Task to complete –
The whole of the data is to be duplicated precisely.

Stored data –
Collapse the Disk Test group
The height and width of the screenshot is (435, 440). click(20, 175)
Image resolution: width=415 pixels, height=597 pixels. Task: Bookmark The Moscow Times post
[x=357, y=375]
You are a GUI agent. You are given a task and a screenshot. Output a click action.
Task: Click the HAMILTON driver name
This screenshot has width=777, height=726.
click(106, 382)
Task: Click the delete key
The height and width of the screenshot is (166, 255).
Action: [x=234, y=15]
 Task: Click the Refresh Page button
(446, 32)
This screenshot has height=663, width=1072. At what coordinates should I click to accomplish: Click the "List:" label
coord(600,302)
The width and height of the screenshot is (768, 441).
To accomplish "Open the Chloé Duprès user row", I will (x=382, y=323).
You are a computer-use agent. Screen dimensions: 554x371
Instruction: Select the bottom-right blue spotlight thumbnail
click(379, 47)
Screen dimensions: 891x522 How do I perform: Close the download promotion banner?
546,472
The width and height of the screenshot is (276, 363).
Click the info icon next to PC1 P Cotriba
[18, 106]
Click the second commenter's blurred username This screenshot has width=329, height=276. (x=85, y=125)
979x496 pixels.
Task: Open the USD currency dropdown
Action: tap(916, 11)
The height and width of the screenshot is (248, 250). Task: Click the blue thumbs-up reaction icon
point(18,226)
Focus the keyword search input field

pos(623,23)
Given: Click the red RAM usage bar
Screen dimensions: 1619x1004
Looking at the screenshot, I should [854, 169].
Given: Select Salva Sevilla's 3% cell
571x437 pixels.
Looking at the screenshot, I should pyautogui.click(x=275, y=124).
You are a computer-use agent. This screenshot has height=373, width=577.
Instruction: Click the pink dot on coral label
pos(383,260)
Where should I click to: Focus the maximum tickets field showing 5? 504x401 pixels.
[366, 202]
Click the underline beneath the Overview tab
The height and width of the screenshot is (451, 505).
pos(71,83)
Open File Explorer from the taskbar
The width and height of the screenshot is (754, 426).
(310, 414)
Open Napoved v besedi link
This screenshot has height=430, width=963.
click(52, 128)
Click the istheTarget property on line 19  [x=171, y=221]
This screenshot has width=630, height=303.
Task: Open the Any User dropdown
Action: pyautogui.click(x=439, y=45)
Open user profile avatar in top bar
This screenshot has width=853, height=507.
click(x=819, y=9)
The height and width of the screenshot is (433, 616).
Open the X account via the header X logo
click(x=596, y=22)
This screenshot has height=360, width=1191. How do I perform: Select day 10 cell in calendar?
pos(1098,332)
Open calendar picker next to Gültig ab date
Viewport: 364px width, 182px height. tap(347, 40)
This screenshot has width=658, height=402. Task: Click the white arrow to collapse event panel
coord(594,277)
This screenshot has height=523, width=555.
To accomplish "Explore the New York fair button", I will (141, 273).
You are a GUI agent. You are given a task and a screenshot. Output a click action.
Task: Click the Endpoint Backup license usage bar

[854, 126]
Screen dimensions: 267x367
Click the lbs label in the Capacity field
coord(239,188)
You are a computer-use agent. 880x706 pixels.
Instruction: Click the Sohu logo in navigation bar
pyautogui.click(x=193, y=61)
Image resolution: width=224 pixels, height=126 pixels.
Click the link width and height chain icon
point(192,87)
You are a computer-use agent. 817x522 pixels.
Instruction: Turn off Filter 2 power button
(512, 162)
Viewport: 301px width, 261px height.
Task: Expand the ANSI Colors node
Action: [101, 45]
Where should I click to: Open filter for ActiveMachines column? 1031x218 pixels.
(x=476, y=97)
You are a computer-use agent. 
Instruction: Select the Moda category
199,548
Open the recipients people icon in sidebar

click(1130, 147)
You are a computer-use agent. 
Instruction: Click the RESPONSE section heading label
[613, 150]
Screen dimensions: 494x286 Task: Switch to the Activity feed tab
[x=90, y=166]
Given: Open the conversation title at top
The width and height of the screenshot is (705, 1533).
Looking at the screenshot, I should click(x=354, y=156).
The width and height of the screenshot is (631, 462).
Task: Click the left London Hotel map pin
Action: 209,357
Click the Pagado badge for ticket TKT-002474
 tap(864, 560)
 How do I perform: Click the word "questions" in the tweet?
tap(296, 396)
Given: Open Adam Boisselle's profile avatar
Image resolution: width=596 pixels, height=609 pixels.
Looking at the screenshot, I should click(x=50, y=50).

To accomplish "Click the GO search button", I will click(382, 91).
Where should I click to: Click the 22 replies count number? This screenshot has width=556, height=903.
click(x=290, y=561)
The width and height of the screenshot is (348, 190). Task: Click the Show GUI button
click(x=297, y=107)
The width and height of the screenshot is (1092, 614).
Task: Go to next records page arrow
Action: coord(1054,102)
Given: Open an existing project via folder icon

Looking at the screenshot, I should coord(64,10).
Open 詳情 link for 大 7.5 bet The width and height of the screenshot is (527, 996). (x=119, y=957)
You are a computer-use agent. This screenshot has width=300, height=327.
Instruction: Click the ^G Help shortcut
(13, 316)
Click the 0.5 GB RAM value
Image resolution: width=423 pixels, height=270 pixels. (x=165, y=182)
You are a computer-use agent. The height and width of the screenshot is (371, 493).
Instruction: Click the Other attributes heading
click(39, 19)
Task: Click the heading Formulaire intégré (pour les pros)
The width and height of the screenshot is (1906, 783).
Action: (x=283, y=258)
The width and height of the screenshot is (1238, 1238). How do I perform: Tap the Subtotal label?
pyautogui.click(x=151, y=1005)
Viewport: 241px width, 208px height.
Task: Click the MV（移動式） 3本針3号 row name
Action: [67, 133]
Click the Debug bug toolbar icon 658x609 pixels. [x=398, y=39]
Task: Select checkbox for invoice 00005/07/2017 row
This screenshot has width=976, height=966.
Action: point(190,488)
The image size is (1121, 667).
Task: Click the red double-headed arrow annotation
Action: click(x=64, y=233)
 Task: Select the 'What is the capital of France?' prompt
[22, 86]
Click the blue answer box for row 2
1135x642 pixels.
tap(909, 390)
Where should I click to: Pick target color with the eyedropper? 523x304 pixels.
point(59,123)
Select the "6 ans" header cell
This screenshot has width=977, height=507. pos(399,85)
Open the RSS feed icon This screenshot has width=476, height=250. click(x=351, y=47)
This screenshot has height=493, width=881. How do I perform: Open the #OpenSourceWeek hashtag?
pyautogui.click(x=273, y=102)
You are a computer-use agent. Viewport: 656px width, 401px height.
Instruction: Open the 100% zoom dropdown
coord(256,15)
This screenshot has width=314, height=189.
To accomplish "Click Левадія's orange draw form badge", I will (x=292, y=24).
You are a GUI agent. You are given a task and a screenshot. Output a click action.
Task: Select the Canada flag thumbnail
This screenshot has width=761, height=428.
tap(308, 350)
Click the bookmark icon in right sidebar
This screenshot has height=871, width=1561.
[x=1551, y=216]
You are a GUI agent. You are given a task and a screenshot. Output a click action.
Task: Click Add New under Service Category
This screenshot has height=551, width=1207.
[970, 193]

Result –
Collapse the Disk Test group
The height and width of the screenshot is (435, 440). click(20, 175)
Image resolution: width=415 pixels, height=597 pixels. Task: Bookmark The Moscow Times post
[x=357, y=375]
You are a GUI agent. You are given a task and a screenshot. Output a click action.
Task: Click the HAMILTON driver name
This screenshot has width=777, height=726.
click(106, 382)
Task: Click the delete key
The height and width of the screenshot is (166, 255).
Action: [x=234, y=15]
 Task: Click the Refresh Page button
(446, 32)
This screenshot has height=663, width=1072. At what coordinates should I click to accomplish: Click the "List:" label
coord(600,302)
The width and height of the screenshot is (768, 441).
To accomplish "Open the Chloé Duprès user row", I will (x=382, y=323).
You are a computer-use agent. Screen dimensions: 554x371
Instruction: Select the bottom-right blue spotlight thumbnail
click(379, 47)
Screen dimensions: 891x522 How do I perform: Close the download promotion banner?
546,472
The width and height of the screenshot is (276, 363).
Click the info icon next to PC1 P Cotriba
[18, 106]
Click the second commenter's blurred username This screenshot has width=329, height=276. (x=85, y=125)
979x496 pixels.
Task: Open the USD currency dropdown
Action: tap(916, 11)
The height and width of the screenshot is (248, 250). Task: Click the blue thumbs-up reaction icon
point(18,226)
Focus the keyword search input field

pos(623,23)
Given: Click the red RAM usage bar
Screen dimensions: 1619x1004
Looking at the screenshot, I should [854, 169].
Given: Select Salva Sevilla's 3% cell
571x437 pixels.
Looking at the screenshot, I should pyautogui.click(x=275, y=124).
You are a computer-use agent. This screenshot has height=373, width=577.
Instruction: Click the pink dot on coral label
pos(383,260)
Where should I click to: Focus the maximum tickets field showing 5? 504x401 pixels.
[366, 202]
Click the underline beneath the Overview tab
The height and width of the screenshot is (451, 505).
pos(71,83)
Open File Explorer from the taskbar
The width and height of the screenshot is (754, 426).
(310, 414)
Open Napoved v besedi link
This screenshot has height=430, width=963.
click(52, 128)
Click the istheTarget property on line 19  [x=171, y=221]
This screenshot has width=630, height=303.
Task: Open the Any User dropdown
Action: pyautogui.click(x=439, y=45)
Open user profile avatar in top bar
This screenshot has width=853, height=507.
click(x=819, y=9)
The height and width of the screenshot is (433, 616).
Open the X account via the header X logo
click(x=596, y=22)
This screenshot has height=360, width=1191. How do I perform: Select day 10 cell in calendar?
pos(1098,332)
Open calendar picker next to Gültig ab date
Viewport: 364px width, 182px height. tap(347, 40)
This screenshot has width=658, height=402. Task: Click the white arrow to collapse event panel
coord(594,277)
This screenshot has height=523, width=555.
To accomplish "Explore the New York fair button", I will (141, 273).
You are a GUI agent. You are given a task and a screenshot. Output a click action.
Task: Click the Endpoint Backup license usage bar

[854, 126]
Screen dimensions: 267x367
Click the lbs label in the Capacity field
coord(239,188)
You are a computer-use agent. 880x706 pixels.
Instruction: Click the Sohu logo in navigation bar
pyautogui.click(x=193, y=61)
Image resolution: width=224 pixels, height=126 pixels.
Click the link width and height chain icon
point(192,87)
You are a computer-use agent. 817x522 pixels.
Instruction: Turn off Filter 2 power button
(512, 162)
Viewport: 301px width, 261px height.
Task: Expand the ANSI Colors node
Action: [101, 45]
Where should I click to: Open filter for ActiveMachines column? 1031x218 pixels.
(x=476, y=97)
You are a computer-use agent. 
Instruction: Select the Moda category
199,548
Open the recipients people icon in sidebar

click(1130, 147)
You are a computer-use agent. 
Instruction: Click the RESPONSE section heading label
[613, 150]
Screen dimensions: 494x286 Task: Switch to the Activity feed tab
[x=90, y=166]
Given: Open the conversation title at top
The width and height of the screenshot is (705, 1533).
Looking at the screenshot, I should click(x=354, y=156).
The width and height of the screenshot is (631, 462).
Task: Click the left London Hotel map pin
Action: 209,357
Click the Pagado badge for ticket TKT-002474
 tap(864, 560)
 How do I perform: Click the word "questions" in the tweet?
tap(296, 396)
Given: Open Adam Boisselle's profile avatar
Image resolution: width=596 pixels, height=609 pixels.
Looking at the screenshot, I should click(x=50, y=50).

To accomplish "Click the GO search button", I will click(382, 91).
Where should I click to: Click the 22 replies count number? This screenshot has width=556, height=903.
click(x=290, y=561)
The width and height of the screenshot is (348, 190). Task: Click the Show GUI button
click(x=297, y=107)
The width and height of the screenshot is (1092, 614).
Task: Go to next records page arrow
Action: coord(1054,102)
Given: Open an existing project via folder icon

Looking at the screenshot, I should coord(64,10).
Open 詳情 link for 大 7.5 bet The width and height of the screenshot is (527, 996). (x=119, y=957)
You are a computer-use agent. This screenshot has width=300, height=327.
Instruction: Click the ^G Help shortcut
(13, 316)
Click the 0.5 GB RAM value
Image resolution: width=423 pixels, height=270 pixels. (x=165, y=182)
You are a computer-use agent. The height and width of the screenshot is (371, 493).
Instruction: Click the Other attributes heading
click(39, 19)
Task: Click the heading Formulaire intégré (pour les pros)
The width and height of the screenshot is (1906, 783).
Action: (x=283, y=258)
The width and height of the screenshot is (1238, 1238). How do I perform: Tap the Subtotal label?
pyautogui.click(x=151, y=1005)
Viewport: 241px width, 208px height.
Task: Click the MV（移動式） 3本針3号 row name
Action: [67, 133]
Click the Debug bug toolbar icon 658x609 pixels. [x=398, y=39]
Task: Select checkbox for invoice 00005/07/2017 row
This screenshot has width=976, height=966.
Action: point(190,488)
The image size is (1121, 667).
Task: Click the red double-headed arrow annotation
Action: click(x=64, y=233)
 Task: Select the 'What is the capital of France?' prompt
[22, 86]
Click the blue answer box for row 2
1135x642 pixels.
tap(909, 390)
Where should I click to: Pick target color with the eyedropper? 523x304 pixels.
point(59,123)
Select the "6 ans" header cell
This screenshot has width=977, height=507. pos(399,85)
Open the RSS feed icon This screenshot has width=476, height=250. click(x=351, y=47)
This screenshot has height=493, width=881. How do I perform: Open the #OpenSourceWeek hashtag?
pyautogui.click(x=273, y=102)
You are a computer-use agent. Viewport: 656px width, 401px height.
Instruction: Open the 100% zoom dropdown
coord(256,15)
This screenshot has width=314, height=189.
To accomplish "Click Левадія's orange draw form badge", I will (x=292, y=24).
You are a GUI agent. You are given a task and a screenshot. Output a click action.
Task: Select the Canada flag thumbnail
This screenshot has width=761, height=428.
tap(308, 350)
Click the bookmark icon in right sidebar
This screenshot has height=871, width=1561.
[x=1551, y=216]
You are a GUI agent. You are given a task and a screenshot. Output a click action.
Task: Click Add New under Service Category
This screenshot has height=551, width=1207.
[970, 193]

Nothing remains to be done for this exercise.